Question: "What was the significance of the altar King Ahaz built?"
Answer: Second Kings 16 describes the reign of King Ahaz in Judah. During his reign, he went to Damascus to meet Tiglath-pileser, king of Assyria (verse 10). While there Ahaz saw the altar the Assyrians used and sent a model of it to Uriah the priest in Jerusalem with orders for Uriah to construct a life-size, working replica.
Uriah did as the king commanded and had the altar built for the king’s return. Ahaz then commanded that the daily offerings of worship to the Lord take place on this new altar. Ahaz said he would decide what to do with the original altar of the Lord (verses 15–16).
Ahaz’s desecration of the temple continued: “And King Ahaz cut off the frames of the stands and removed the basin from them, and he took down the sea from off the bronze oxen that were under it and put it on a stone pedestal. And the covered way for the Sabbath that had been built inside the house and the outer entrance for the king he caused to go around the house of the LORD, because of the king of Assyria” (verses 17–18).
Other evils of Ahaz are summarized in 2 Chronicles 28:1–4, “And he did not do what was right in the eyes of the LORD, as his father David had done, but he walked in the ways of the kings of Israel. He even made metal images for the Baals, and he made offerings in the Valley of the Son of Hinnom and burned his sons as an offering, according to the abominations of the nations whom the LORD drove out before the people of Israel. And he sacrificed and made offerings on the high places and on the hills and under every green tree.”

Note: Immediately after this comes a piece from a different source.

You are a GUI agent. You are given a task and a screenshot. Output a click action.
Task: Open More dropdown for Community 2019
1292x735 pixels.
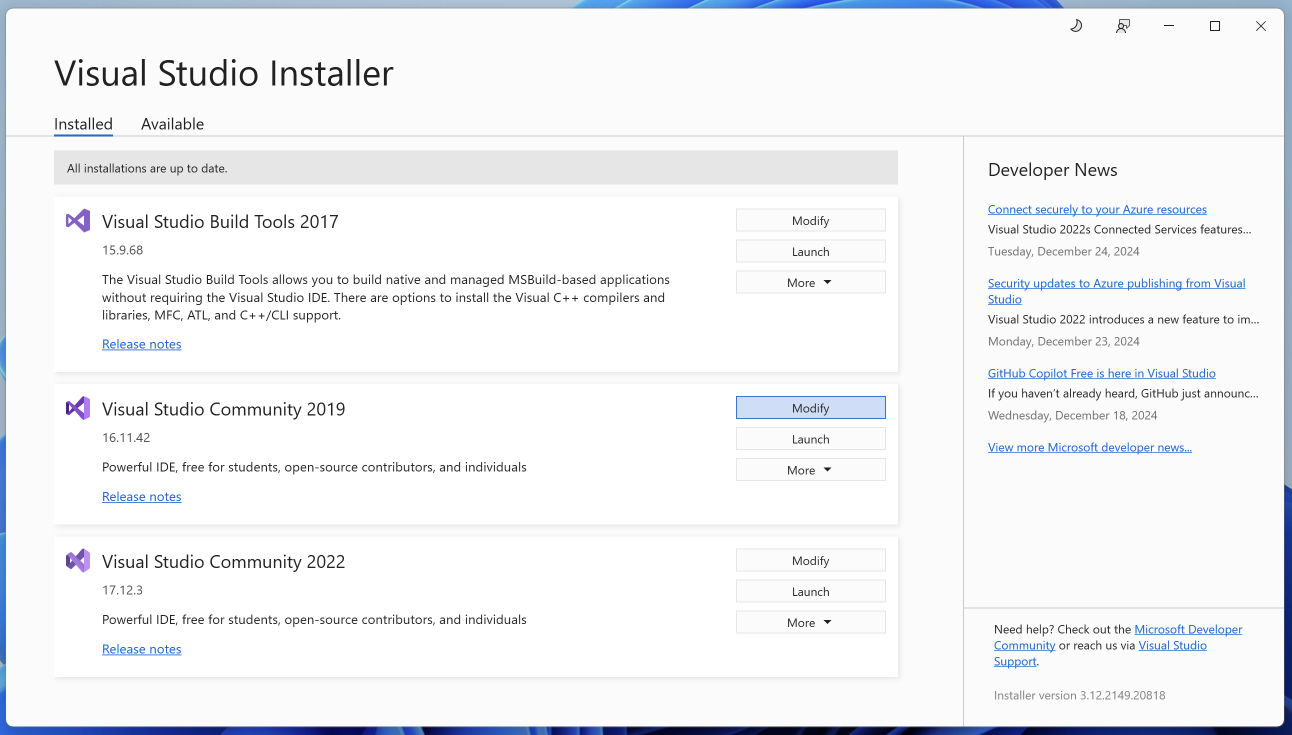(810, 470)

This same chapter notes that, as a result of Ahaz’s wickedness, the Lord allowed Judah to be defeated by Syria and Israel. In one day, 120,000 men died, and 200,000 were taken as servants to Samaria. Instead of turning to the Lord, Ahaz requested help from Assyria, but they afflicted him instead (verse 20). In his distress Ahaz sacrificed to the gods of Damascus that had defeated him (verse 22).
In the end, Scripture records, “Ahaz gathered together the vessels of the house of God and cut in pieces the vessels of the house of God, and he shut up the doors of the house of the LORD, and he made himself altars in every corner of Jerusalem. In every city of Judah he made high places to make offerings to other gods, provoking to anger the LORD, the God of his fathers” (2 Chronicles 28:24–25). King Ahaz was so despised that, when he died, he was not buried in the tombs of the kings in Jerusalem (verse 27).
Ahaz is frequently mentioned by Isaiah as well as by Hosea and Micah. Ahaz’s reputation was one of evil and disobedience to the Lord, leading to judgment upon Judah’s land and people.